FIFA Başkanı Sepp Blatter’in yolsuzlukları ve futboldaki kurumsal ırkçılık tartışmalarına değinerek, “Futbol yöneticilerinde en yaygın olan şey yolsuzluk ve ırkçılıktır” diye yazmıştı.

Corinthians Demokrasisi: Bir futbol kulübünden fazlası

1980’lerin başında Brezilya hâlâ askeri diktatörlük altındaydı. Futbol kulüpleri de rejimin hiyerarşik, otoriter yapısına benzer bir yönetim mantığıyla işliyordu. Corinthians’ta 1982’de değişen yönetim, tarihin en radikal futbol deneyimlerinden birine kapı açtı.

Sócrates ve arkadaşları, teknik direktörlükten idari personele kadar herkesin eşit oy hakkına sahip olduğu bir model kurdu. Ücret politikaları, antrenman düzeni, sosyal mesajlar… Her şey kolektif kararlara bağlandı.

Bu, sadece futbol dünyası için değil, askeri rejimin baskısı altındaki Brezilya toplumu için de bir demokrasi dersi niteliğindeydi.

Takım, 1983 São Paulo şampiyonluğu maçına “Kazan ya da kaybet — ama her zaman demokrasiyle” pankartıyla çıktı. Formalara “15’inde oyunuzu kullanın” mesajı yazıldı. Kulüp, siyasetin susturulduğu bir dönemde kolektif bir ses hâline gelmişti.

Sportif başarı ve ahlaki bir alternatif

Bu demokratik deney yalnızca fikir düzeyinde kalmadı. Corinthians, 1982–83 döneminde hem sportif hem mali açıdan yeniden ayağa kalktı. Uzun süredir kazanamadığı eyalet şampiyonluklarına ulaştı, mali yapısını düzeltti.

Sócrates’in söylediği gibi:

“Hayattaki zaferlerim, futbol sahasında kazandıklarımdan çok daha önemlidir. Bir maç 90 dakikada biter; hayat sürer.”

Neden sona erdi?

1984’ten sonra kulüp seçimlerinde demokratik eğilimin kaybetmesi ve endüstriyel futbolun yükselişi, bu idealist deneyin sonunu getirdi. Futbol giderek sermaye, sponsorlar ve medya ilişkilerinin belirlediği bir yapıya dönüştü; kolektif katılım alanı daraldı.

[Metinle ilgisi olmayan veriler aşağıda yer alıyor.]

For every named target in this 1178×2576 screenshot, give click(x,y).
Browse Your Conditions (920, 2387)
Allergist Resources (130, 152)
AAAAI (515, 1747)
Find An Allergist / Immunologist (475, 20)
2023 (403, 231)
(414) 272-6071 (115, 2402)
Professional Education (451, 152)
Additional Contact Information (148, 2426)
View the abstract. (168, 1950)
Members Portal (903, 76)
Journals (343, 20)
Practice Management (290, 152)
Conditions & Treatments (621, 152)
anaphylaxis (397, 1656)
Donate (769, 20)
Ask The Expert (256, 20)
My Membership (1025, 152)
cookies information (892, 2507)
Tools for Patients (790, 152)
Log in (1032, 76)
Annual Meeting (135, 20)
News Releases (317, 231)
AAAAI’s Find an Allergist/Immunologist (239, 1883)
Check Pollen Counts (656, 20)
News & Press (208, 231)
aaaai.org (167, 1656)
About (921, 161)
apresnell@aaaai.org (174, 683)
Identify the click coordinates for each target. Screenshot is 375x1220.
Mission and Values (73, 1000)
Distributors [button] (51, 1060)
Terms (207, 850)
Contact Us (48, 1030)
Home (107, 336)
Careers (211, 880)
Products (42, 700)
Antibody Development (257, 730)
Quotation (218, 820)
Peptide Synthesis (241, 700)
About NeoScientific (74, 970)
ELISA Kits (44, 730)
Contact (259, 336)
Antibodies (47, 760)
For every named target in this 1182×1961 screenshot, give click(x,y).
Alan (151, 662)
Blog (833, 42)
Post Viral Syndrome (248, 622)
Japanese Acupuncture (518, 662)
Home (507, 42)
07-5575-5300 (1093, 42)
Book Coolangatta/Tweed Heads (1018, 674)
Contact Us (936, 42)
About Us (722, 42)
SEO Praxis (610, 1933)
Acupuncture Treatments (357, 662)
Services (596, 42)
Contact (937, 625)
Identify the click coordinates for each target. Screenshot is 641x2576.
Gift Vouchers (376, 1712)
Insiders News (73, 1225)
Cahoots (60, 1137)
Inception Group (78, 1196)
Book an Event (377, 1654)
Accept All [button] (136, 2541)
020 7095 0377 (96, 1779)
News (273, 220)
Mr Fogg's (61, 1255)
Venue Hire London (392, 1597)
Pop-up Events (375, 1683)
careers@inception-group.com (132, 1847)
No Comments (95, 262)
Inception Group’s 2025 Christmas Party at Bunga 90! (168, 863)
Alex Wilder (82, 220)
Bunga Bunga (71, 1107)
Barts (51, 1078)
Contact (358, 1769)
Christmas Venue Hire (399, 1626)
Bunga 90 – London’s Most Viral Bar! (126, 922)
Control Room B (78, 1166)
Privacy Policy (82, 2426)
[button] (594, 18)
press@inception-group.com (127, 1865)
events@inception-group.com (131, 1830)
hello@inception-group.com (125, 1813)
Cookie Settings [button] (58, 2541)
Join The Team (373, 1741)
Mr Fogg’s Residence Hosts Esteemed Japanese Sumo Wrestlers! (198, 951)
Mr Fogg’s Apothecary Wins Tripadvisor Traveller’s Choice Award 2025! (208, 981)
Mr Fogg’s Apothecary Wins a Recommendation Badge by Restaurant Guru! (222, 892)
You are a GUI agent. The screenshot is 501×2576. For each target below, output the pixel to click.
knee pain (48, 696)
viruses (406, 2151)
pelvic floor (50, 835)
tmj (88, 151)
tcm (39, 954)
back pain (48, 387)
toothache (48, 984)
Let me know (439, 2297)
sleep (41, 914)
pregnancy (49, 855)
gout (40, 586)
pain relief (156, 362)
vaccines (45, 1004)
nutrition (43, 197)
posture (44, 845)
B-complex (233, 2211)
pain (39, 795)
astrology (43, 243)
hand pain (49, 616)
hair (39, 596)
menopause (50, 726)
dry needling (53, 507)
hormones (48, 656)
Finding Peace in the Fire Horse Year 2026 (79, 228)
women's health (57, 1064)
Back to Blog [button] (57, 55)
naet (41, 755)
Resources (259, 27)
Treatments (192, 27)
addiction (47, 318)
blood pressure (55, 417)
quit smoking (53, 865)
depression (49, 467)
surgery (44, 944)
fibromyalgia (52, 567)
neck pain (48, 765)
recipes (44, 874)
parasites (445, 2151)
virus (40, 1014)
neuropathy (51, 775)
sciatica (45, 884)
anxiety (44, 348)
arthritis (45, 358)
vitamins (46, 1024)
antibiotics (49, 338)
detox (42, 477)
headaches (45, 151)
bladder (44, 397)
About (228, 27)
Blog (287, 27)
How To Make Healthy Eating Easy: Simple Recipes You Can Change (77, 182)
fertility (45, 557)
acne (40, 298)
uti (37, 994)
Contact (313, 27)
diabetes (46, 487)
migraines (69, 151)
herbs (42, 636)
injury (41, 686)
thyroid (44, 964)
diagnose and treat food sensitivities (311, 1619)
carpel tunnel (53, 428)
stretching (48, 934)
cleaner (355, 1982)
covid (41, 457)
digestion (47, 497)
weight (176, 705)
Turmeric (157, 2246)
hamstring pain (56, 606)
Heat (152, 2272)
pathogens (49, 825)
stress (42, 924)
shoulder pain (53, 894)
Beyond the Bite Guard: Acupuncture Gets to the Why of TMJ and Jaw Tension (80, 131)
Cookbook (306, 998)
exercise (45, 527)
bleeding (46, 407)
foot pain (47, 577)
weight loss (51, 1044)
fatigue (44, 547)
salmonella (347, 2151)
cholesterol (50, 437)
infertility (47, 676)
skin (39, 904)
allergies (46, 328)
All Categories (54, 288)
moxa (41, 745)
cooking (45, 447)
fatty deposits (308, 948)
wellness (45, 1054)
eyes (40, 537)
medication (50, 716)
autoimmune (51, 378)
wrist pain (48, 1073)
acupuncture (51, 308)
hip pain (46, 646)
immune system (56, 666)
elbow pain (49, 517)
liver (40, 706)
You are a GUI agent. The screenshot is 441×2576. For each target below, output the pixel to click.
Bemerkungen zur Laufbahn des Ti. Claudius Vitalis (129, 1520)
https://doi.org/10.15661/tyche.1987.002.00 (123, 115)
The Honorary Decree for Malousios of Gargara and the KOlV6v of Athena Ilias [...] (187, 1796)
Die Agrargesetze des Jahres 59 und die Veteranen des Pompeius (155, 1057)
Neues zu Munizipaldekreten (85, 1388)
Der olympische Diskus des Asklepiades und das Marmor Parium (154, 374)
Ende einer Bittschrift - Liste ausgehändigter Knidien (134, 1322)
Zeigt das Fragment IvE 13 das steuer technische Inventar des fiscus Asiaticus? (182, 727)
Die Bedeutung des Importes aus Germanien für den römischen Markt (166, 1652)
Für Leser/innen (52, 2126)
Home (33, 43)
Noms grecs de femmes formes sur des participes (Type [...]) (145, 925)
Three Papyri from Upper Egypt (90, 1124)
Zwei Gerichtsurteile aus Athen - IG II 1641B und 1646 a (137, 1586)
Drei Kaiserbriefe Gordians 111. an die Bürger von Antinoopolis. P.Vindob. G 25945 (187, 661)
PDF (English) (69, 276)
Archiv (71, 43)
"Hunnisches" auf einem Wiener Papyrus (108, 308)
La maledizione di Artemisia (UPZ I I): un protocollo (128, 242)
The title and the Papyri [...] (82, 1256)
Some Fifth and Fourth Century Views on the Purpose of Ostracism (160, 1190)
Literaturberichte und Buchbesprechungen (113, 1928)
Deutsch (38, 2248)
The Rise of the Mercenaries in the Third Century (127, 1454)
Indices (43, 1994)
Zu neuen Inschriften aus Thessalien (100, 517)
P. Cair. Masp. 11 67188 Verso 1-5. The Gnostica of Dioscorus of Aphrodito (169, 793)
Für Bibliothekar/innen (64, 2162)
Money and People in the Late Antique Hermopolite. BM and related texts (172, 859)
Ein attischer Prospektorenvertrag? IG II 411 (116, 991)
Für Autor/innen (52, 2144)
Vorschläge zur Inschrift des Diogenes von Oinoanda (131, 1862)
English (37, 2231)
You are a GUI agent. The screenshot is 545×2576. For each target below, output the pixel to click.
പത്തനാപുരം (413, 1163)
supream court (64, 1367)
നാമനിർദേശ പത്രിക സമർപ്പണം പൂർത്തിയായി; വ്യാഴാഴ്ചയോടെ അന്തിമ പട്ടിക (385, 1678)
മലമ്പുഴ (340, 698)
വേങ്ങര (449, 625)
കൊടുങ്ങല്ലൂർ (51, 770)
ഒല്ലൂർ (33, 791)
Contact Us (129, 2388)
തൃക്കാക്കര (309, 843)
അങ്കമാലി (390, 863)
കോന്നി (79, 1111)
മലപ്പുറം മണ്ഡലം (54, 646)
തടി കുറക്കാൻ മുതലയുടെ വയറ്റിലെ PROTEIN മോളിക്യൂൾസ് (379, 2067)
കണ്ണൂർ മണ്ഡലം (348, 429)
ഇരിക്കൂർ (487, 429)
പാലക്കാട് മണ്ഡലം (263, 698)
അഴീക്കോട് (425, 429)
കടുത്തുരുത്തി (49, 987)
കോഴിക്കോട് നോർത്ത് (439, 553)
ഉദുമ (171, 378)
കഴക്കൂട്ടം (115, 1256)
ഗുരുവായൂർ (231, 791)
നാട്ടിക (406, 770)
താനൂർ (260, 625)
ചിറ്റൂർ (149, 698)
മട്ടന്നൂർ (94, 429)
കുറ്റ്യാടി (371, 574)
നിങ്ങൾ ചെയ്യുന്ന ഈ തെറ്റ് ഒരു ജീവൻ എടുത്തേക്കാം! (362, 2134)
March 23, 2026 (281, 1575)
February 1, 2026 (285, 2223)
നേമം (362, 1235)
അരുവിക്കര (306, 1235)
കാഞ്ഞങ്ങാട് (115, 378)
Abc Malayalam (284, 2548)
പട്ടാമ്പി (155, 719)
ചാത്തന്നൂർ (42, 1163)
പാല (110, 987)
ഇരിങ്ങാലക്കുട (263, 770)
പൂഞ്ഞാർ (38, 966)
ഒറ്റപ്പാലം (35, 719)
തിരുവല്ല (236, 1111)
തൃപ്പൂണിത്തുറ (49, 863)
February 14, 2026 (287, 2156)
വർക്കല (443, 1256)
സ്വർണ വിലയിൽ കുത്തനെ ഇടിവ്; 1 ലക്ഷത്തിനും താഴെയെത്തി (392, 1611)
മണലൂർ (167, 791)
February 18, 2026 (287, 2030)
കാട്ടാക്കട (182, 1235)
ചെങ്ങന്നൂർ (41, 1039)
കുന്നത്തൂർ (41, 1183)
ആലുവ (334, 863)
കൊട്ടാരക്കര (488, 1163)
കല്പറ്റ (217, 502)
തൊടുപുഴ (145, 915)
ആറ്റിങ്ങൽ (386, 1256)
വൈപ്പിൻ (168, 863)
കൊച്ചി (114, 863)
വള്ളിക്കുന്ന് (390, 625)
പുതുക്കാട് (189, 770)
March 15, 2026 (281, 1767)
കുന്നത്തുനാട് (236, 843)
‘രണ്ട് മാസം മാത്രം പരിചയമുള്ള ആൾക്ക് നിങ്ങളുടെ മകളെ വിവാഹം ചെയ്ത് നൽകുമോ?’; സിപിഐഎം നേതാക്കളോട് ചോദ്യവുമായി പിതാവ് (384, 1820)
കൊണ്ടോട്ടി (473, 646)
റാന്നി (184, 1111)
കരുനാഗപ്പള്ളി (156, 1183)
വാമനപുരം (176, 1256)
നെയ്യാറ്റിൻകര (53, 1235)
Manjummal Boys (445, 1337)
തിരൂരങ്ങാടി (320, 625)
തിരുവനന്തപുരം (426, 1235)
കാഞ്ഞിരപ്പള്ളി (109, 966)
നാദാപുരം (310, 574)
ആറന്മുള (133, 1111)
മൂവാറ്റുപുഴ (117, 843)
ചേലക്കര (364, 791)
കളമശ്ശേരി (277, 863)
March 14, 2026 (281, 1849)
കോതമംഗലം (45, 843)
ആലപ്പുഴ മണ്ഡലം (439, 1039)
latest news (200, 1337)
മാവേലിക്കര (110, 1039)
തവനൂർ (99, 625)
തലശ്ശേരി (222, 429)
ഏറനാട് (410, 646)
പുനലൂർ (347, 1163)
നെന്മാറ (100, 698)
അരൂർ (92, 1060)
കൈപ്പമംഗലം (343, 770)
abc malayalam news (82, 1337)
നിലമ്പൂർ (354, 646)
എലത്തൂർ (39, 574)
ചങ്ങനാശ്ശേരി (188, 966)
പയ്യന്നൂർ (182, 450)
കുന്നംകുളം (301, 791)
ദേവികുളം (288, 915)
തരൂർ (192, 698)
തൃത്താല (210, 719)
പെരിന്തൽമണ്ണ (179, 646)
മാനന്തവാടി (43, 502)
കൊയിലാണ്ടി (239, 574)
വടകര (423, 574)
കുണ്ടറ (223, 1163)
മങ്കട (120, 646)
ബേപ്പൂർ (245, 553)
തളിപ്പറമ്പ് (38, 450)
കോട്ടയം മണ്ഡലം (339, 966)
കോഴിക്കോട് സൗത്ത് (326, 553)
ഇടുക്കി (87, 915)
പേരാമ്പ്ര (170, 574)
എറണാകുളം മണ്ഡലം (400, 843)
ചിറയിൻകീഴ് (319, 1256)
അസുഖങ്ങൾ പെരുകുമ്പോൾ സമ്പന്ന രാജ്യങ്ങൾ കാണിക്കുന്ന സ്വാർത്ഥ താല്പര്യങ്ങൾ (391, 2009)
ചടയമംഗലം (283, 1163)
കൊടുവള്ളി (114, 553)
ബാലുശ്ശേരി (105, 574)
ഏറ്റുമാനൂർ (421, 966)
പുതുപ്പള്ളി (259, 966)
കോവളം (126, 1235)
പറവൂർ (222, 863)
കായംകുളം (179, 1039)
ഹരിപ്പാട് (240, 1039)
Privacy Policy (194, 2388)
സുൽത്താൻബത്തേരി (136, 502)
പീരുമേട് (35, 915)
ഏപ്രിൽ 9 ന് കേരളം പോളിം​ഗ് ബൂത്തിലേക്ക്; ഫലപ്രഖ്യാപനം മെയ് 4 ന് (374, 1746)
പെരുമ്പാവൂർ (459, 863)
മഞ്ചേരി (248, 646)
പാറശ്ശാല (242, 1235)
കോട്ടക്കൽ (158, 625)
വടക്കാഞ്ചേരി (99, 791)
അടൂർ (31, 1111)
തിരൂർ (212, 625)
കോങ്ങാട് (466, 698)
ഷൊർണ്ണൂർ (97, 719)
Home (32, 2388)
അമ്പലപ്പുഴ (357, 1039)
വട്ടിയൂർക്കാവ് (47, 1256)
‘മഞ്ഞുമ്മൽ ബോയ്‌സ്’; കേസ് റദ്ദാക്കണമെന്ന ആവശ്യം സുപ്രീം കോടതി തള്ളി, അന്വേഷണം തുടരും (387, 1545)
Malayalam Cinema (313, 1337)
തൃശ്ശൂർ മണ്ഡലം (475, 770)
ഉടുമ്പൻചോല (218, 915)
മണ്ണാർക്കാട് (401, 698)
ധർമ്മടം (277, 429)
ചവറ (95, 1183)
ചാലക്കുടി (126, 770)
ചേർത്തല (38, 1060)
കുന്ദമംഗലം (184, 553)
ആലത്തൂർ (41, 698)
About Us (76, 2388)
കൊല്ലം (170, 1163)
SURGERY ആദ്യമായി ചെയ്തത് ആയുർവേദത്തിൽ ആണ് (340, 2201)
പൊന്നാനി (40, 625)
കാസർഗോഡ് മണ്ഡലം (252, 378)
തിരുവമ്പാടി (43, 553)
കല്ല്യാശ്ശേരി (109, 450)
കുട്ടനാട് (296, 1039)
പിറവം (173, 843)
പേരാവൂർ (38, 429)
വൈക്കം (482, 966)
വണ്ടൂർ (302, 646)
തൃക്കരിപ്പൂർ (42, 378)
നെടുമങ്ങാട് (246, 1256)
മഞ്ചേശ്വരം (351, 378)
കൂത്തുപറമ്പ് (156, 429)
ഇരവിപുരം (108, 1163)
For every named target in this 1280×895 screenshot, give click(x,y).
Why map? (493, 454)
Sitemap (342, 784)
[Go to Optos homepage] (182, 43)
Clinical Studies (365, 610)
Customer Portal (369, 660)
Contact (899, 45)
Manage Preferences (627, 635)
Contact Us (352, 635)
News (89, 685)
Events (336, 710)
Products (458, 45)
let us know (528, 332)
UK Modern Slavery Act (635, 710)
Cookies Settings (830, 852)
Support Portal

Böylece Corinthians Demokrasisi bir “zaman kapsülü” olarak tarihe geçti. Ancak sembolik mirası, hâlâ yeniden denemeyi bekleyen ilham verici bir örnek.

Bugün için anlamı

Futbolun ticarileştiği, yıldız kültünün ve piyasa baskısının her şeyi belirlediği günümüzde Corinthians deneyimi, alternatif bir spor kültürünün mümkün olduğunu gösteriyor.

Sócrates ve arkadaşları, futbolu bir skor oyununun ötesine taşıyarak eşitlik, özgürlük ve toplumsal sorumluluğun alanına dönüştürdü. Geride kalan miras, hâlâ aynı soruyu soruyor:

“Futbol sadece kazanmak mıdır? Yoksa nasıl, ne için ve kiminle kazandığımız mıdır?”